- [TEXT EXCERPT]
>>>>

Skip to content

Inference Node

Inference nodes are stateless worker nodes that provide AI-related resources to the OpenGradient network. They supply GPUs for local model inference or provide secure access to external model providers like Anthropic or OpenAI.

Models are cached locally on inference nodes or downloaded as needed. After inference completes, proofs and attestations are settled and verified on the network asynchronously.

These nodes use TEE attestations or cryptographic proofs like ZKML to ensure privacy, security, and verifiability. Full nodes verify these proofs during settlement, so users can trust that their inference was executed correctly and securely.

Node Types

Depending on the model requested, inference requests are routed to different types of nodes:

1. LLM Proxy Nodes

LLM proxy nodes provide anonymous, private, and verifiable access to third-party LLM providers like Anthropic and OpenAI. These nodes run inside Trusted Execution Environments (TEEs) and act as secure intermediaries between users and external LLM APIs.

Key characteristics:

  • Privacy: User prompts and responses are processed inside the TEE—the node operator cannot see or log request data.
  • Anonymity: Requests are distributed across different nodes and cannot easily be tied back to your identity with the underlying LLM provider.

<<<<

- [DATA BELOW]
>>>>

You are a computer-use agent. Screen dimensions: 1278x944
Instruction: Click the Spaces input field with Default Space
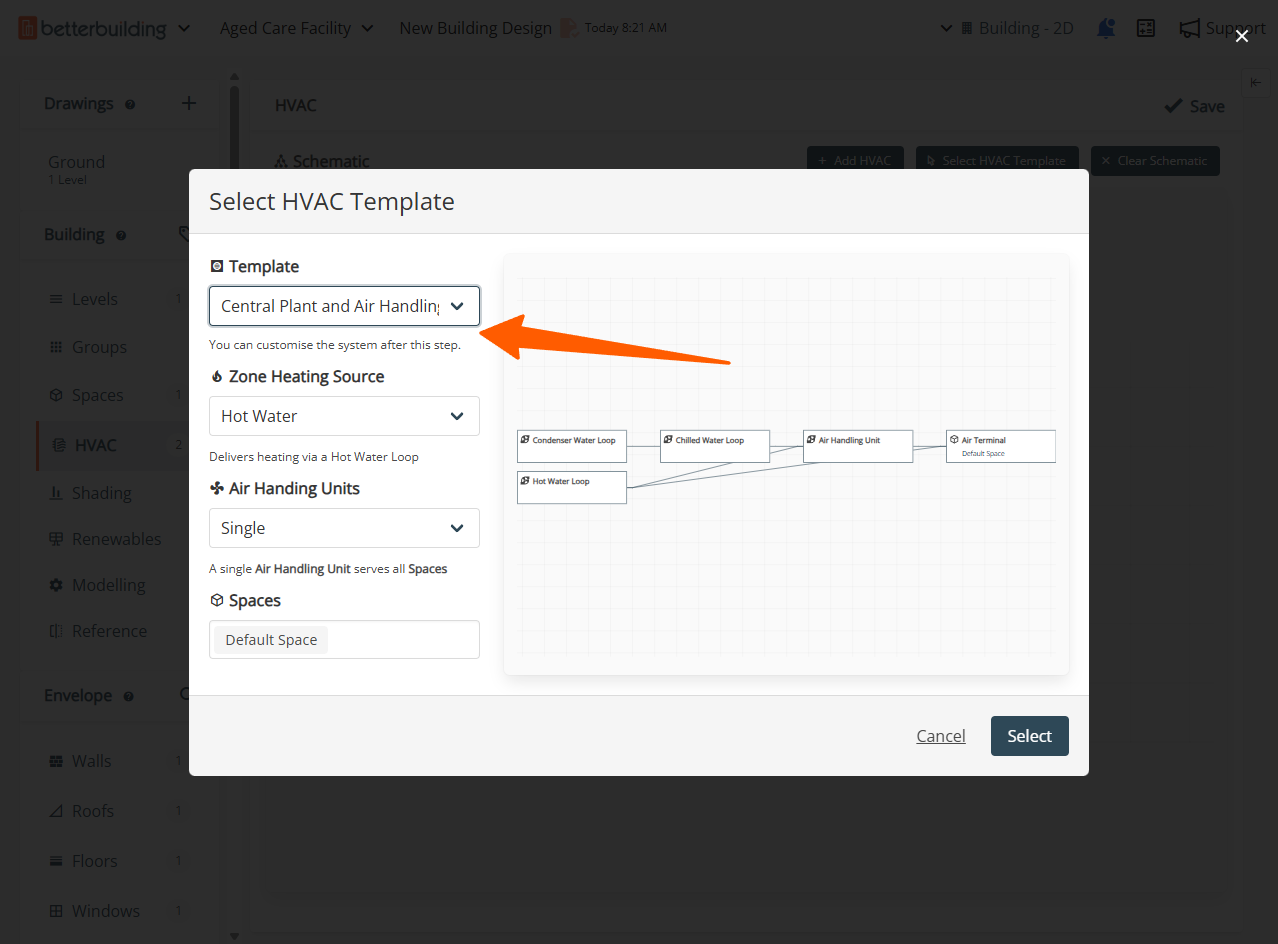(x=400, y=640)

<<<<

- [WHAT THIS EXERCISE ASKS]
1. Reproduce the part of the inference node text that begins with the words containing "Inference nodes are" and ends with "the network asynchronously.".
2. Continue the text on inference nodes from its last sentence onward.

- [SOLVED TASKS]
1.
Inference nodes are stateless worker nodes that provide AI-related resources to the OpenGradient network. They supply GPUs for local model inference or provide secure access to external model providers like Anthropic or OpenAI.

Models are cached locally on inference nodes or downloaded as needed. After inference completes, proofs and attestations are settled and verified on the network asynchronously.

2.
  • Verifiability: TEE attestations and cryptographic signing ensure that inference results are authentic and untampered.
  • Traceability: Applications like AI agents can prove their reasoning logic—every inference is cryptographically signed and traceable on-chain.
  • Provider Access: Route requests to OpenAI, Anthropic, and other LLM providers through secure, attested connections.

LLM proxy nodes are ideal for applications that need verifiable AI reasoning, such as autonomous agents where you need to prove which prompts led to specific actions.

Read more in LLM Execution.

2. Local Inference Nodes

Local inference nodes run models directly on GPUs from the Model Hub, providing high-performance inference for open-source and custom models. These nodes can provide verification through multiple methods such as ZKML proofs or TEE attestations depending on the use case.

Key characteristics:

  • Local Execution: Models run directly on the node's GPU hardware
  • Model Caching: Models are cached locally or downloaded from the Model Hub as needed
  • Flexible Verification: Support for TEE attestations, ZKML proofs, or Vanilla verification depending on security requirements
  • Open Models: Run Llama, Mistral, and other open-source models from the Model Hub

Local inference nodes are ideal for ML model inference, custom fine-tuned models, and use cases where you want to run open-source models with cryptographic verification.

Read more in ML Execution.

Scalable and Verifiable Architecture

OpenGradient's architecture separates the fast path (inference) from the verification path (settlement), delivering web2 speed with decentralized security.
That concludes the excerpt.